For day hiking, you have two options. One, you can use a fanny pack, like the one pictured on the right. Two, you can use a smaller backpack. For most day hiking, many like to use fanny packs. But, everyone has an opinion on the subject. Here are some of the trade-offs:
Access to the fanny pack is much easier then a backpack. Just loosen the strap, and slide the pack around. With a backpack, you have to remove the backpack.
Backpacks make your back hot and sweaty. Fanny packs don't cause this problem.
Backpacks are usually too big for warmer hikes. Fanny packs are sized better.
Backpacks are sized better for winter day hiking then fanny packs. Winter hiking requires more clothing
Backpacks can house water storage systems where fanny packs usually have water bottle holsters.
Backpacks are more difficult for steep hiking. They have a tendancy to make you fall backwards.
Backpacks are more prone to causing back aches
Good fanny packs are very difficult to find. Very few manufactures make good ones
Before you can make a decison on which type of pack to use, you need to determine what you want to put in the pack.
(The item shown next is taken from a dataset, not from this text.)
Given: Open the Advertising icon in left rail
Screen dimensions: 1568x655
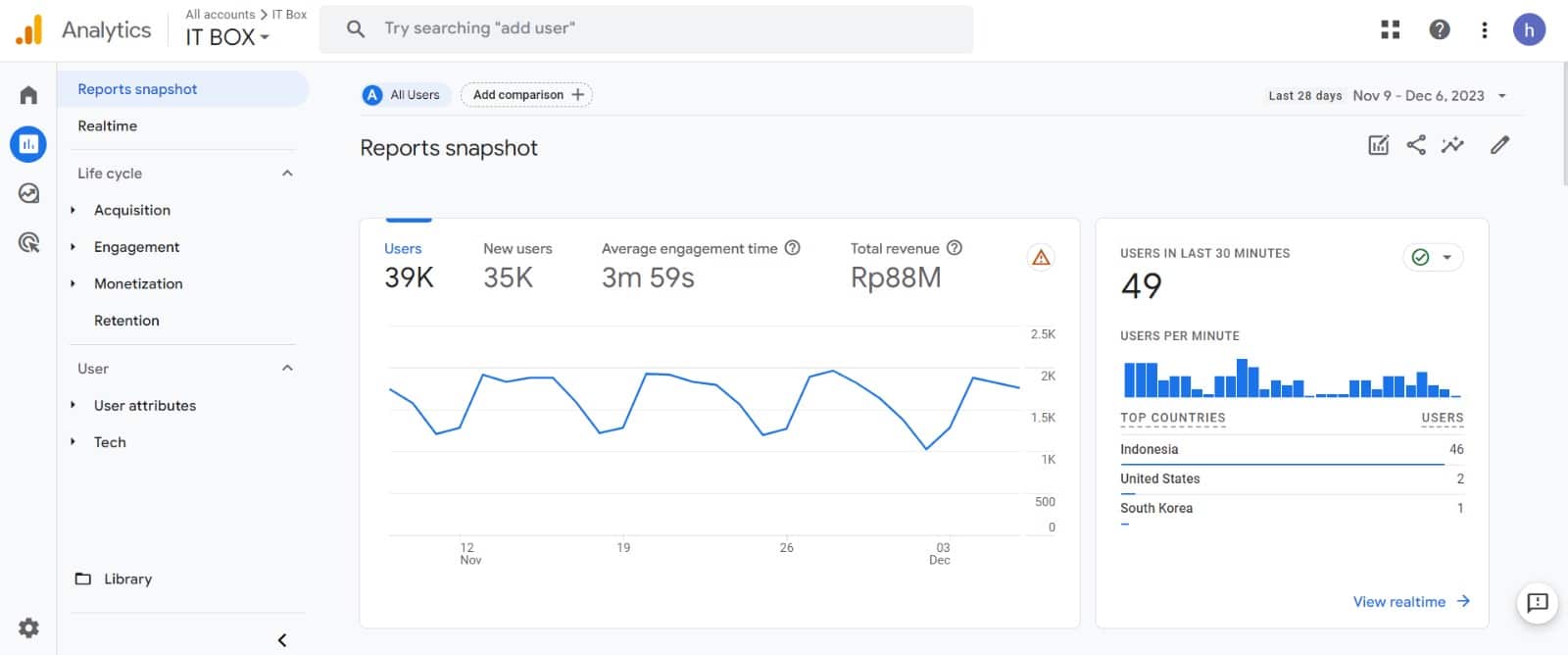Looking at the screenshot, I should 28,242.
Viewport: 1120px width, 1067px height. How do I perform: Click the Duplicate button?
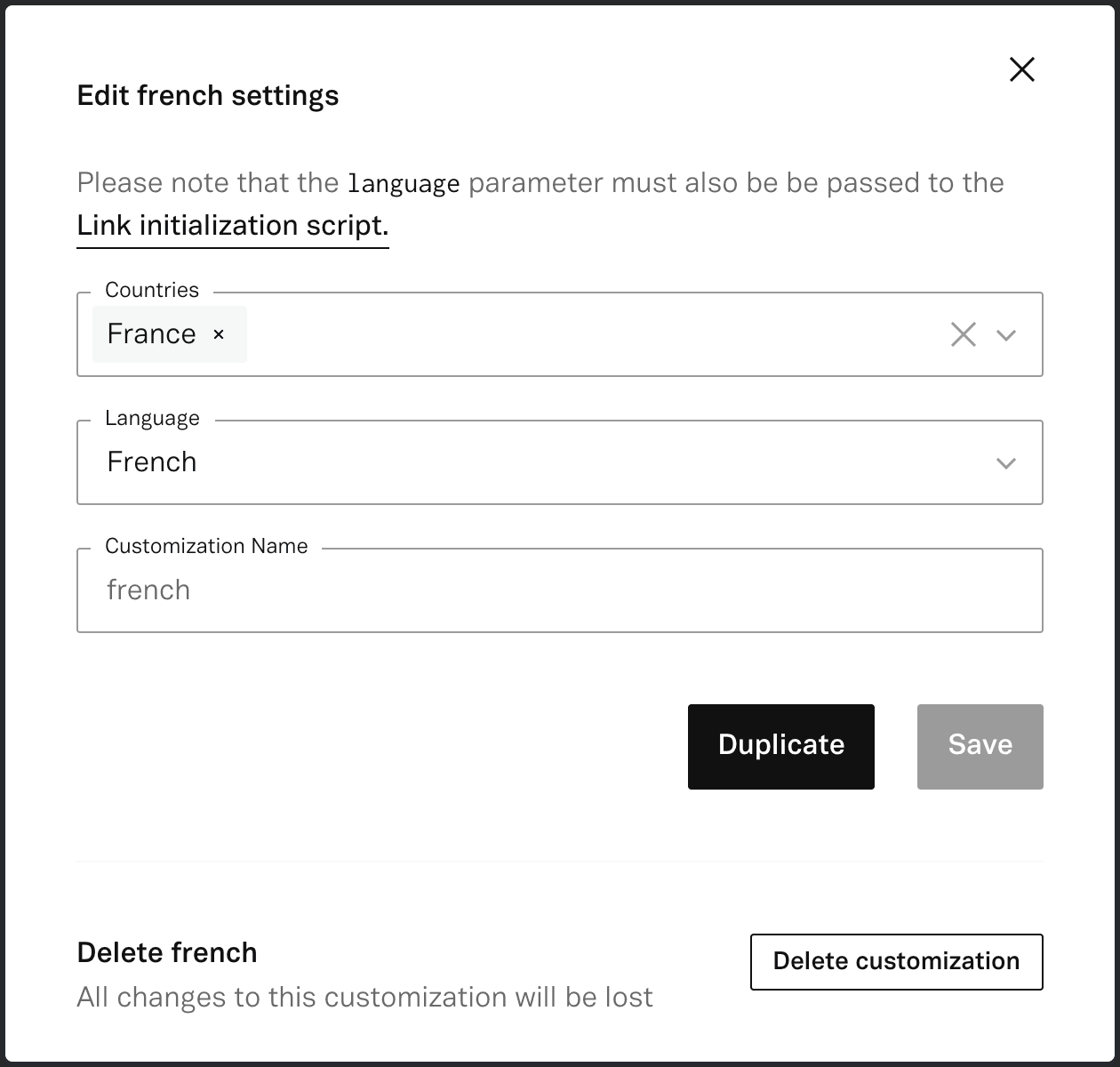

Here is a list of common items that you might use in the warmer months:
Clippers or a knife
Medical white tape for developing blisters
FootGlide for areas where blisters can develop
Bug Spray (summer)
Bear spray (optional)
Extra gloves (fall, winter, and spring)
Extra socks (fall, winter, and spring)
Hat (fall, winter, and spring)
Rain coat or large garbage bag (Spring, Fall, and Summer)
In the Winter, you might bring extra gloves, coat, sweater,etc.
When you look at a Fanny Pack, there are certain features you need to examine:
Belt. It needs to be two inches high. Thinner belts are uncomfortable and do not support the pack properly. Most packs come with one inch belts, and should be disqualified immediately
The belt should support the pack properly, so that it does not fold over.
Water bottle holders. Some packs don't come with water bottle holders, and should be disqualified. Some force you to remove the pack to get to a water bottle. Do NOT accept packs like this.
The pack needs to be water proof, or at least water resistant. Water that gets thru during thunderstorms can ruin your camera, your lunch, and other items. Most are not water resistant.
The back of the pack (the part against your back) should have the ability to wick off sweat and breath.
The water bottle holders do not hold the water bottles in well. Many allow the bottle to fall out, or the elastic breaks shortly after you purchase it.